As a preferred method of using the adhesive sheet roll 1 of the present embodiment, a case will be described below in which the adhesive sheet roll 1 is used in a method of manufacturing a display device provided with a mini-LED.

The above-described manufacturing method includes, for example, a sticking step of peeling the first film 11 from the adhesive sheet 10 after unwinding the adhesive sheet 10 from the adhesive sheet roll 1, and sticking the exposed surface of the exposed first adhesive layer 12 to a backlight provided with a plurality of mini-LEDs. The mini-LED may be provided on the backlight in a state of being embedded in a predetermined resin.

In addition, the manufacturing method preferably includes a cutting step of cutting the adhesive sheet 10 into a predetermined shape (for example, a shape corresponding to the backlight) before the attaching step.
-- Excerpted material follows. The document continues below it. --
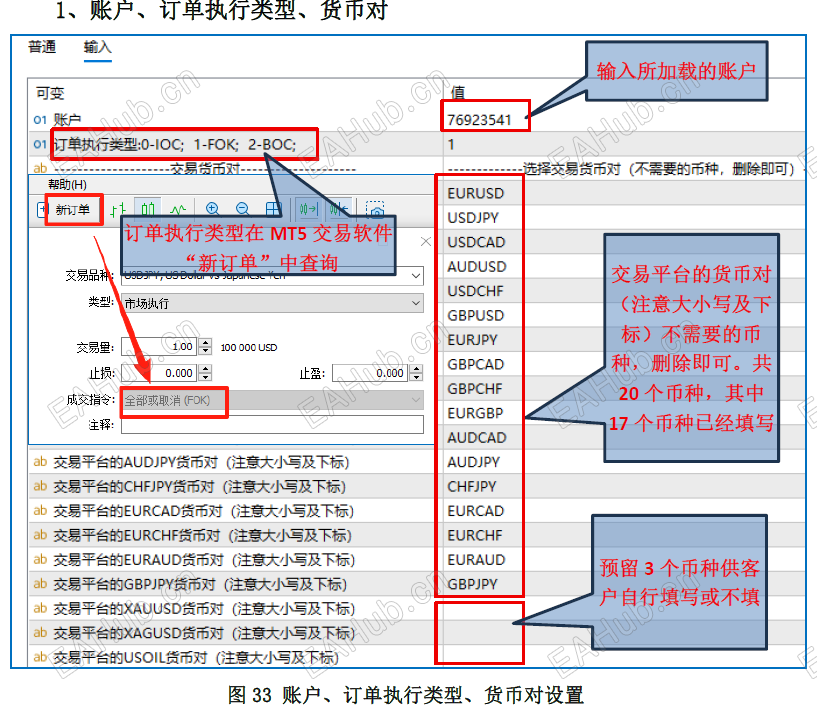
Task: Zoom out using the magnifier minus icon
Action: 241,208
When the first adhesive layer 12 is formed of an active energy ray-curable adhesive, the above-described manufacturing method preferably further includes a curing step of irradiating the first adhesive layer 12 with an active energy ray to cure the first adhesive layer 12 after the sticking step.

When the adhesive sheet 10 includes the laminate of the second adhesive layer 14 and the third film 15, it is also preferable to include a peeling step of peeling the laminate of the second adhesive layer 14 and the third film 15 from the second film 13 after the sticking step or the curing step.

According to the manufacturing method, a display device having a mini-LED with excellent performance can be manufactured.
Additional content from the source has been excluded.